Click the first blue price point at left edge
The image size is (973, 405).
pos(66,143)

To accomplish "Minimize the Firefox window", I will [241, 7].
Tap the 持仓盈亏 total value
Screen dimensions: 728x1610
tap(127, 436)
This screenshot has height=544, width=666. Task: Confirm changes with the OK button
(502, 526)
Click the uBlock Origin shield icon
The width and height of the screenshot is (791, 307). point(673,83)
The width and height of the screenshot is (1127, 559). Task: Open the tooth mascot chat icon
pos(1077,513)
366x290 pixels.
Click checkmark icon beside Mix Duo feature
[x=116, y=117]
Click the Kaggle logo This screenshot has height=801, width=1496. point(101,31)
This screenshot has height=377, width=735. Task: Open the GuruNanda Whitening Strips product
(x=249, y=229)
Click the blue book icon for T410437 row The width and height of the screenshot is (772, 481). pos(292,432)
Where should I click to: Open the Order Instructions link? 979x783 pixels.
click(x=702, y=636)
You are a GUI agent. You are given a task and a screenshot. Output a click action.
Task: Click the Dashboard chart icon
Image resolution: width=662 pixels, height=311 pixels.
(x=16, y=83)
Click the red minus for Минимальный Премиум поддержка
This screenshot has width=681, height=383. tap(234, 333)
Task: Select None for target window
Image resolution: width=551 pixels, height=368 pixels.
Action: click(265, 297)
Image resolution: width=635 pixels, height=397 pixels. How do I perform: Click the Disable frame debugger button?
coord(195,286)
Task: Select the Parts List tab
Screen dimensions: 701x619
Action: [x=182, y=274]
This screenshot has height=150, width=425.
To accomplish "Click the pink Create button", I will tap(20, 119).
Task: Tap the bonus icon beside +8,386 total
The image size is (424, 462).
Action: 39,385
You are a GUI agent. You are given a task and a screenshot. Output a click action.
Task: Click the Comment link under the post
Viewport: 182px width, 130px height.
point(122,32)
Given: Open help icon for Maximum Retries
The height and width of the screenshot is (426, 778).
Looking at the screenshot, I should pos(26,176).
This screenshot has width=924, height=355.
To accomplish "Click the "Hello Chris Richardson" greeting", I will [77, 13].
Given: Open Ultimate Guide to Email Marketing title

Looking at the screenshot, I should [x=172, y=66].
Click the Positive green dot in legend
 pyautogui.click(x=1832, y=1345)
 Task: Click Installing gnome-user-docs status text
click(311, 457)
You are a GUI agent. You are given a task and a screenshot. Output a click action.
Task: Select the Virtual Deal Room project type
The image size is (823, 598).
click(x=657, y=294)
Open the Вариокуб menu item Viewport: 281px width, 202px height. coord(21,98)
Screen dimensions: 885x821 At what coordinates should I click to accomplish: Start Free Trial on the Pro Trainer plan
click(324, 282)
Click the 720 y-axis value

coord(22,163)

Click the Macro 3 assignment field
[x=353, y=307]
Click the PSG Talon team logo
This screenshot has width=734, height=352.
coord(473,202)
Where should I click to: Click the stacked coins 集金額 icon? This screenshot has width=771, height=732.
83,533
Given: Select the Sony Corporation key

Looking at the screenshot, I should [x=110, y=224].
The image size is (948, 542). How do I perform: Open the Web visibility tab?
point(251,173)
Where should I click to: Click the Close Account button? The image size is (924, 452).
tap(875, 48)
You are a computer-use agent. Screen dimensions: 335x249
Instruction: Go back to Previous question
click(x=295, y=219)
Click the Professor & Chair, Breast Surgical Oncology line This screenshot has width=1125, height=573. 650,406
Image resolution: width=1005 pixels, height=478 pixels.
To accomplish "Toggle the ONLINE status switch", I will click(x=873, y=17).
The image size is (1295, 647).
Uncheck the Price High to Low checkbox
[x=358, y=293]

==========

> [Required work]: Write the entries out once more, exactly, without dropping a line.

> [Solution below]:
Click the first blue price point at left edge
The image size is (973, 405).
pos(66,143)

To accomplish "Minimize the Firefox window", I will [241, 7].
Tap the 持仓盈亏 total value
Screen dimensions: 728x1610
tap(127, 436)
This screenshot has height=544, width=666. Task: Confirm changes with the OK button
(502, 526)
Click the uBlock Origin shield icon
The width and height of the screenshot is (791, 307). point(673,83)
The width and height of the screenshot is (1127, 559). Task: Open the tooth mascot chat icon
pos(1077,513)
366x290 pixels.
Click checkmark icon beside Mix Duo feature
[x=116, y=117]
Click the Kaggle logo This screenshot has height=801, width=1496. point(101,31)
This screenshot has height=377, width=735. Task: Open the GuruNanda Whitening Strips product
(x=249, y=229)
Click the blue book icon for T410437 row The width and height of the screenshot is (772, 481). pos(292,432)
Where should I click to: Open the Order Instructions link? 979x783 pixels.
click(x=702, y=636)
You are a GUI agent. You are given a task and a screenshot. Output a click action.
Task: Click the Dashboard chart icon
Image resolution: width=662 pixels, height=311 pixels.
(x=16, y=83)
Click the red minus for Минимальный Премиум поддержка
This screenshot has width=681, height=383. tap(234, 333)
Task: Select None for target window
Image resolution: width=551 pixels, height=368 pixels.
Action: click(265, 297)
Image resolution: width=635 pixels, height=397 pixels. How do I perform: Click the Disable frame debugger button?
coord(195,286)
Task: Select the Parts List tab
Screen dimensions: 701x619
Action: [x=182, y=274]
This screenshot has height=150, width=425.
To accomplish "Click the pink Create button", I will tap(20, 119).
Task: Tap the bonus icon beside +8,386 total
The image size is (424, 462).
Action: 39,385
You are a GUI agent. You are given a task and a screenshot. Output a click action.
Task: Click the Comment link under the post
Viewport: 182px width, 130px height.
point(122,32)
Given: Open help icon for Maximum Retries
The height and width of the screenshot is (426, 778).
Looking at the screenshot, I should pos(26,176).
This screenshot has width=924, height=355.
To accomplish "Click the "Hello Chris Richardson" greeting", I will [77, 13].
Given: Open Ultimate Guide to Email Marketing title

Looking at the screenshot, I should [x=172, y=66].
Click the Positive green dot in legend
 pyautogui.click(x=1832, y=1345)
 Task: Click Installing gnome-user-docs status text
click(311, 457)
You are a GUI agent. You are given a task and a screenshot. Output a click action.
Task: Select the Virtual Deal Room project type
The image size is (823, 598).
click(x=657, y=294)
Open the Вариокуб menu item Viewport: 281px width, 202px height. coord(21,98)
Screen dimensions: 885x821 At what coordinates should I click to accomplish: Start Free Trial on the Pro Trainer plan
click(324, 282)
Click the 720 y-axis value

coord(22,163)

Click the Macro 3 assignment field
[x=353, y=307]
Click the PSG Talon team logo
This screenshot has width=734, height=352.
coord(473,202)
Where should I click to: Click the stacked coins 集金額 icon? This screenshot has width=771, height=732.
83,533
Given: Select the Sony Corporation key

Looking at the screenshot, I should [x=110, y=224].
The image size is (948, 542). How do I perform: Open the Web visibility tab?
point(251,173)
Where should I click to: Click the Close Account button? The image size is (924, 452).
tap(875, 48)
You are a computer-use agent. Screen dimensions: 335x249
Instruction: Go back to Previous question
click(x=295, y=219)
Click the Professor & Chair, Breast Surgical Oncology line This screenshot has width=1125, height=573. 650,406
Image resolution: width=1005 pixels, height=478 pixels.
To accomplish "Toggle the ONLINE status switch", I will click(x=873, y=17).
The image size is (1295, 647).
Uncheck the Price High to Low checkbox
[x=358, y=293]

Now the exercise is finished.